Esta primeira etapa de “O Hobbit” é, no fim das contas, o surgimento e a redenção de dois heróis que não o querem ser. Thorin Escudo de Carvalho (que sua barba jamais caia!) está assustado, porém, não confessa, pois, afinal, todos confiam nele. Cego em reconquistar sua montanha, depara-se com um fantasma de outras batalhas: Azog, o Orc Albino. Ele parte, então, numa missão suicida pra cima do oponente e é extremamente importante que o expectador perceba que neste exato momento, quando Thorin se mostra mais anão do que rei, quando é puro sentimento (de ódio), é exatamente quando ele perde seu escudo de carvalho (que cai em câmera lenta). Lágrimas correm.

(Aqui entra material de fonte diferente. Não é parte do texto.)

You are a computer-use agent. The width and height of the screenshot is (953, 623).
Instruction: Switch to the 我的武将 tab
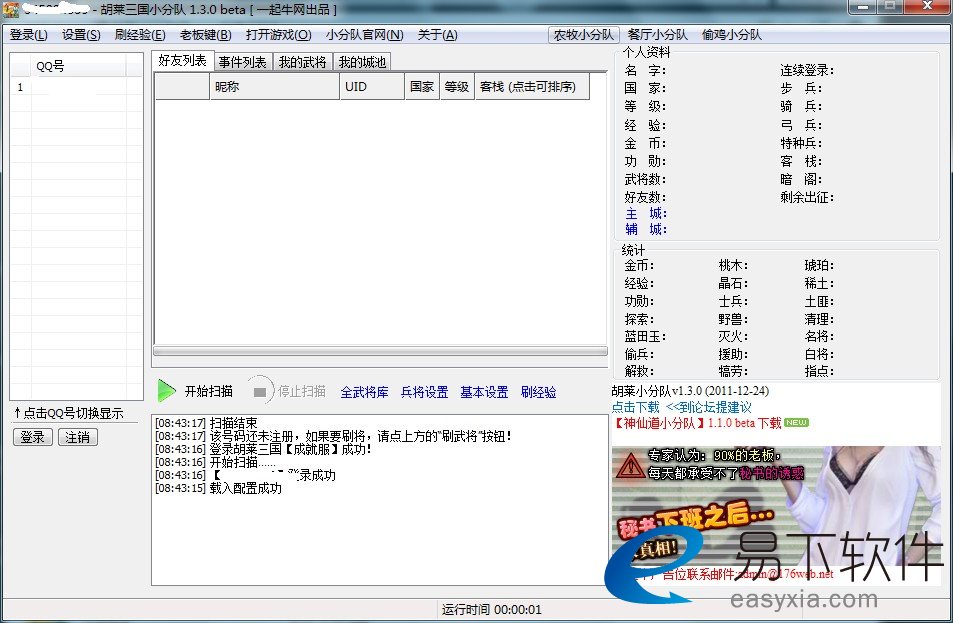302,62
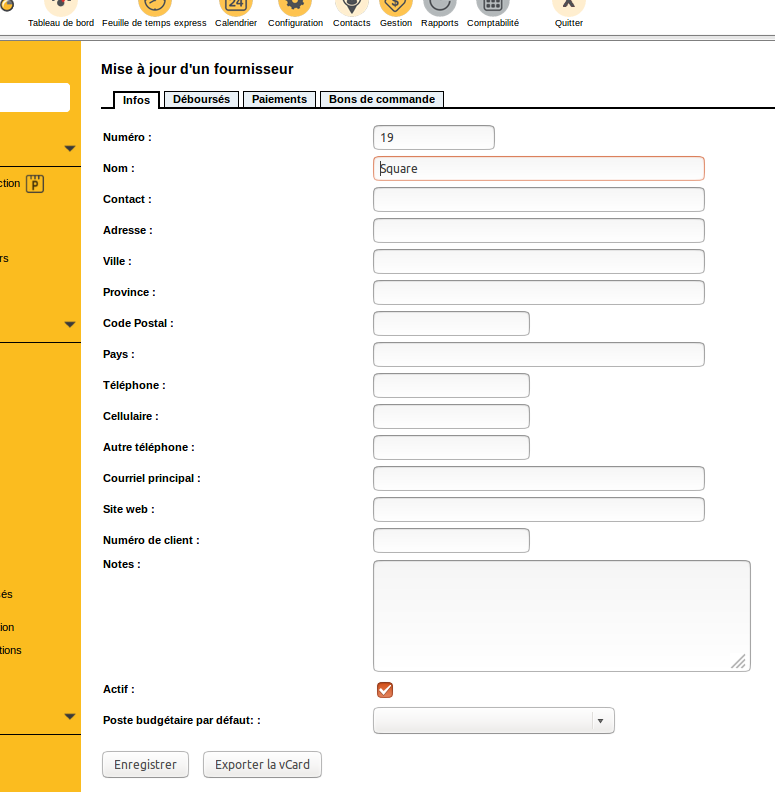Screen dimensions: 775x792
Task: Open Comptabilité calculator icon
Action: (x=493, y=10)
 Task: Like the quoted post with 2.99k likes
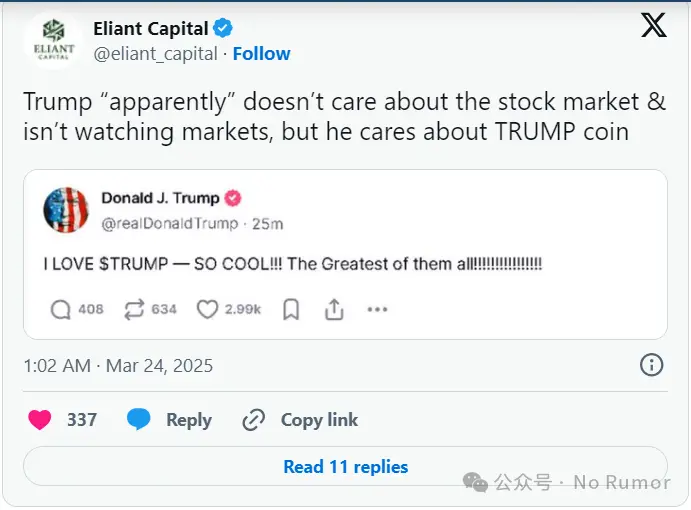[207, 310]

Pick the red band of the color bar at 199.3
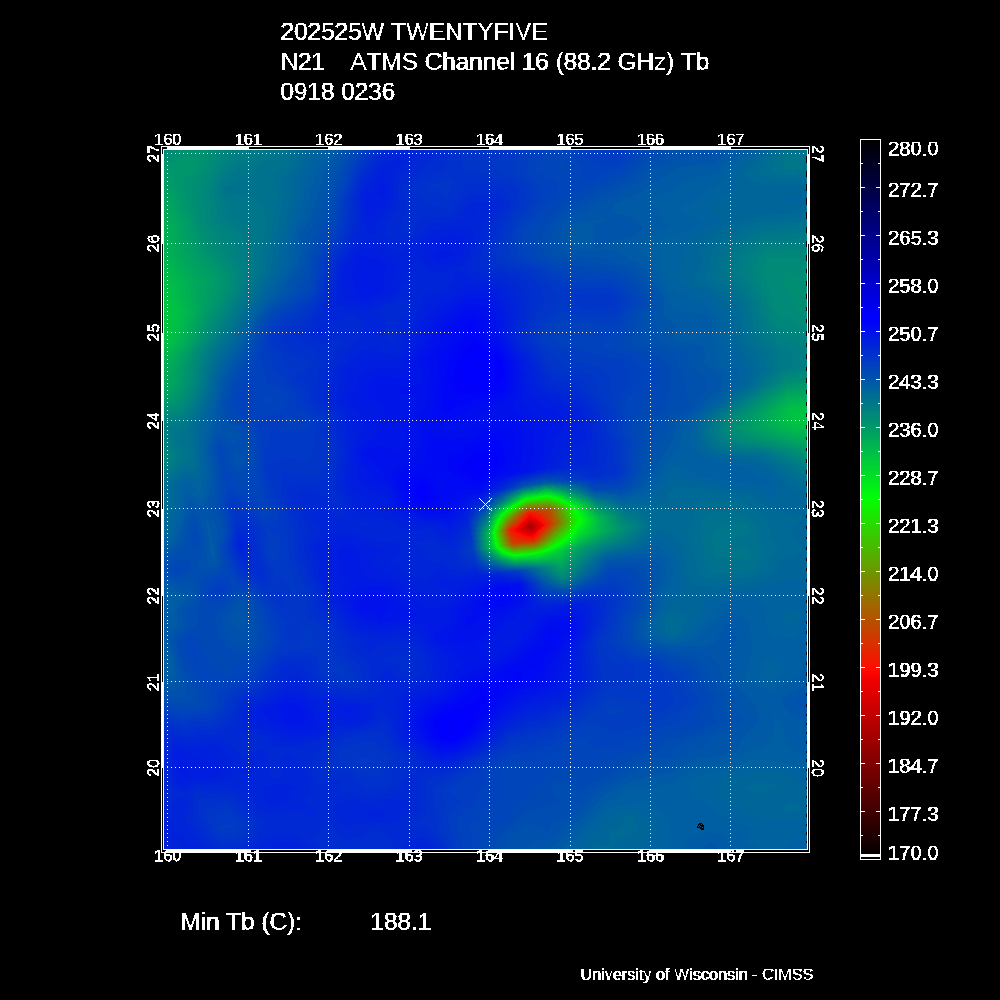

O filme é, naturalmente, recheado de clichês, com Gandalf fazendo entradas triunfais o tempo todo e Thorin sempre enquadrado de baixo pra cima, fazendo cara de mau. Apesar disso (aliás, quem não curte um clichê?), nada supera a cena exatamente igual de Bilbo/Frodo colocando O Anel, com este voando para cima e se encaixando perfeitamente em seu dedo. É o vínculo oficial com o Senhor dos Anéis, se até então o expectador não tiver atentado para as sombras se mexendo na escuridão, para a iminente traição de Saruman e a forma disforme de Sauron. Este é o momento em que tudo se encaixa.

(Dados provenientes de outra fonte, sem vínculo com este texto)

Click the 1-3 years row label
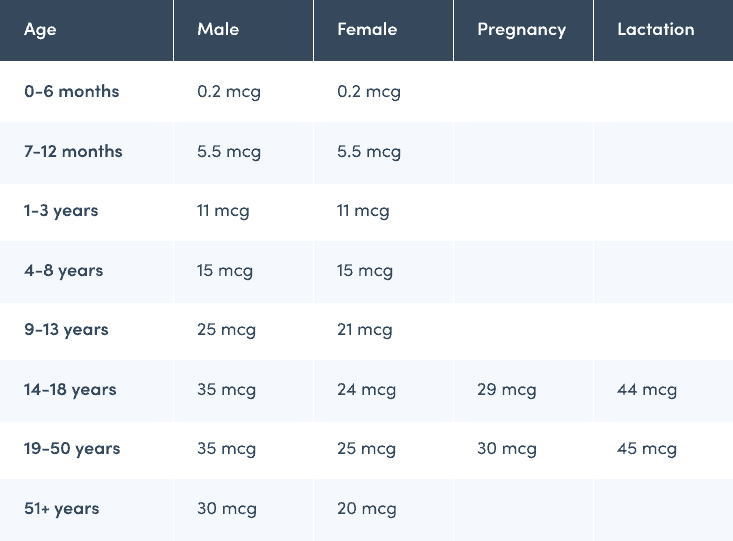 click(61, 211)
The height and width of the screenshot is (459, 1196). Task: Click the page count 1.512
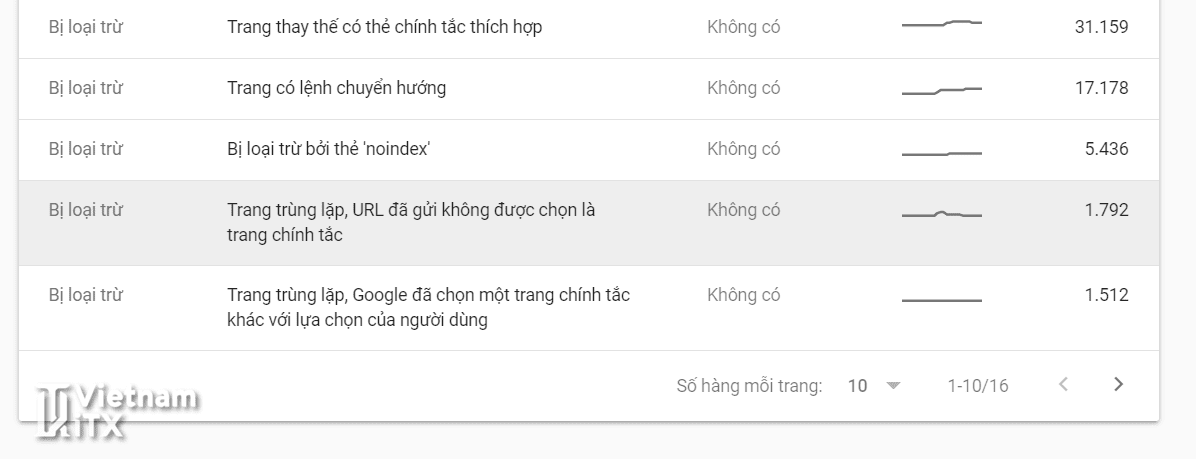tap(1106, 295)
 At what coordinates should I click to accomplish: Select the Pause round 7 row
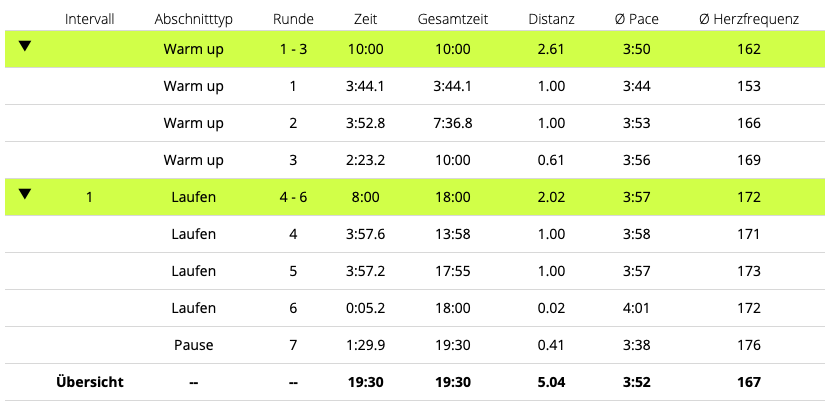pos(415,345)
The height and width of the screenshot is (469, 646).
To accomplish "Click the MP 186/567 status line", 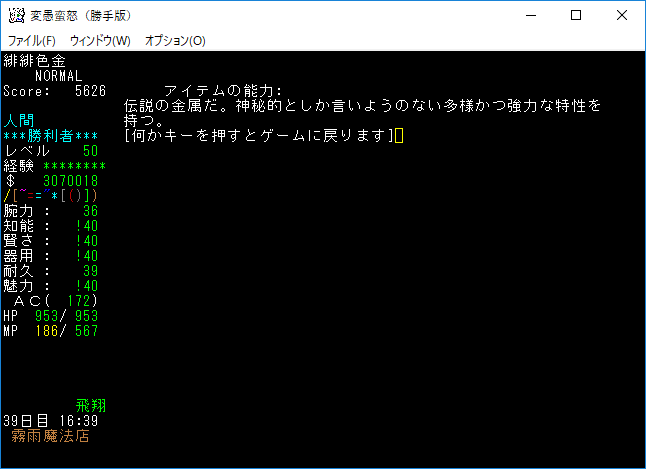I will pyautogui.click(x=50, y=331).
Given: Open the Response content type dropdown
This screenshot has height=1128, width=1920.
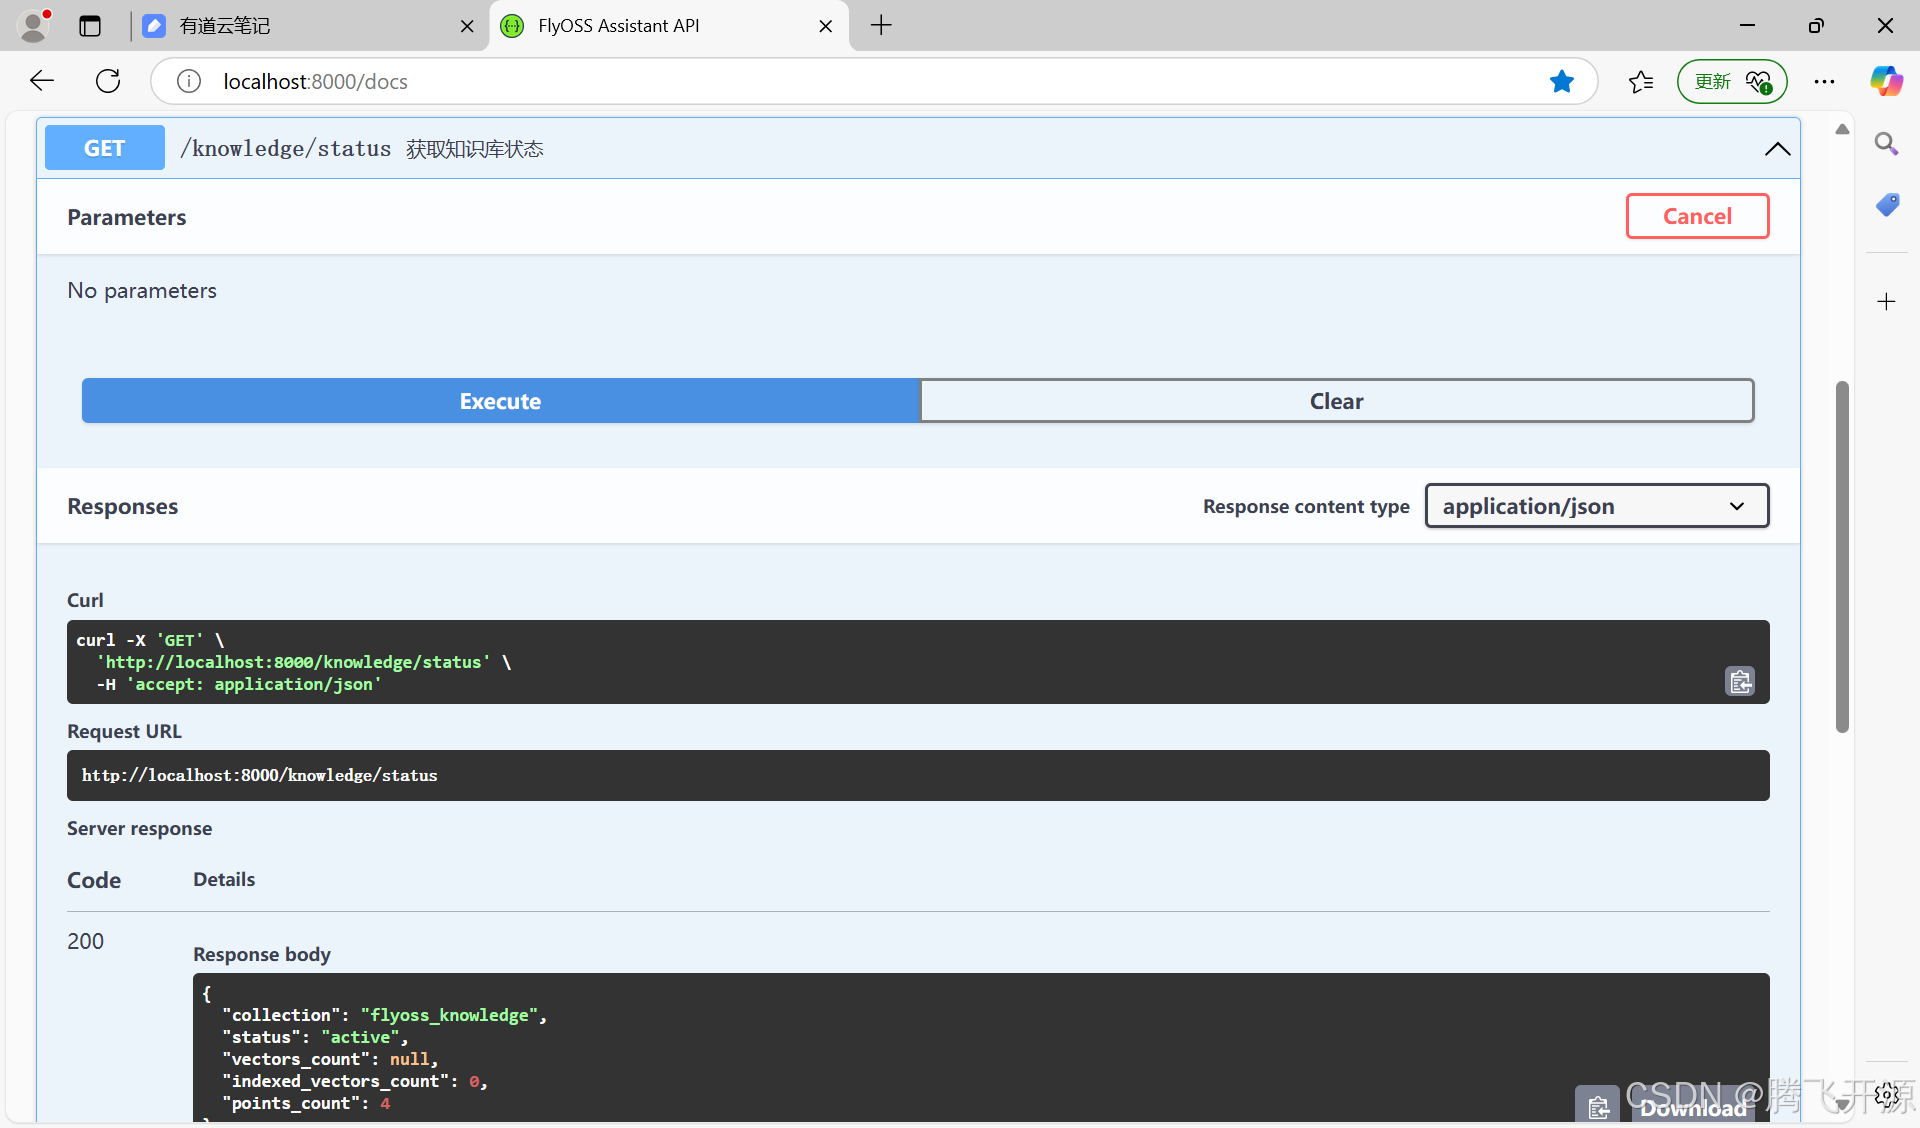Looking at the screenshot, I should 1597,506.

Em “Uma jornada inesperada”, a redenção principal está em Bilbo Baggins. Pronto para abandonar a empreitada, ele diz que sente muita falta de sua toca e que os anões não se sentem assim porque não têm casa. Sentimos a mágoa rachando a comitiva. A seguir Bilbo se separa, encontra o Anel, etc e entendemos que a promessa que Gandalf fez a ele lááá no Condado, se cumpre: ele já não é mais o mesmo. Nunca mais o será.

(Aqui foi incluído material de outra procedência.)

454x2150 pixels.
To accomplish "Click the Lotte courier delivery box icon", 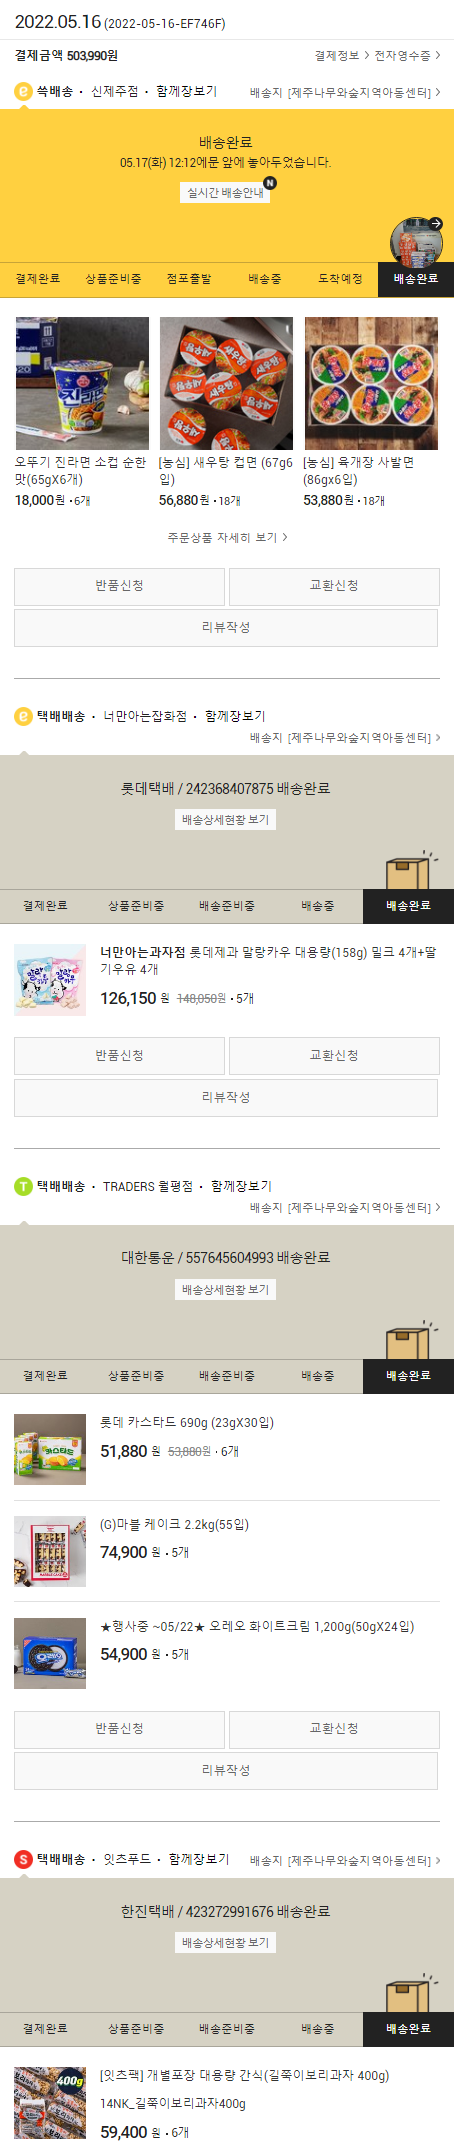I will pyautogui.click(x=408, y=870).
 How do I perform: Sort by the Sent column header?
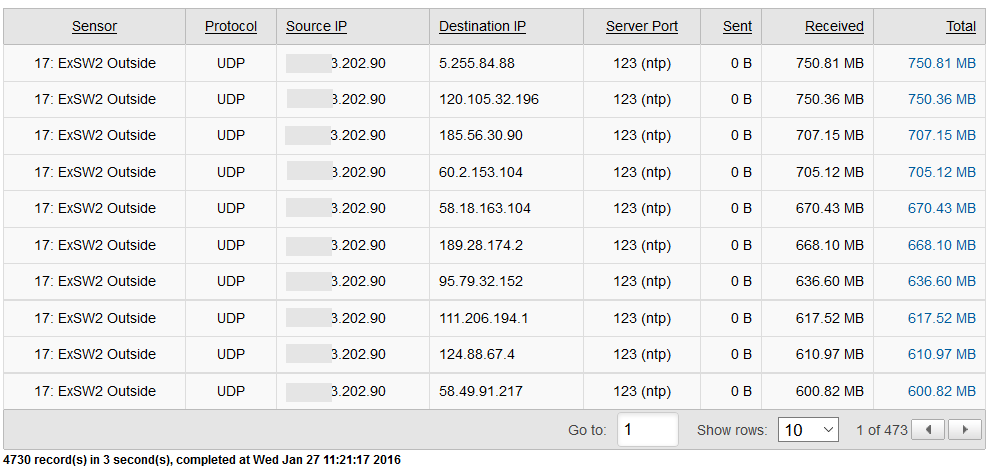point(737,27)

É por isso que se até agora o expectador segurou as lágrimas, então chegou a hora de libertá-las. Bilbo reaparece e diz a Thorin: “Eu sei que você não confia em mim. Sei que nunca confiou. Nem eu mesmo confiaria em mim. E eu sinto falta da minha casa, de ter os meus pés aquecidos perto da lareira e do pão fresco à tarde. Mas é por causa disso que voltei. Porque vocês não têm uma casa. E eu quero ajuda-los a ter uma”. É aí que conhecemos nosso herói (ladrão) de verdade e vemos que no final das contas o que nos motiva a todos, sejam homens, anões ou hobbits, é o amor por aquilo que acreditamos. E isso nos basta.

Reencontrar os atores e a Terra Média onze anos depois foi como voltar para casa. Você se sente em família, tal como Bilbo se sentiu ao fazer parte da comitiva.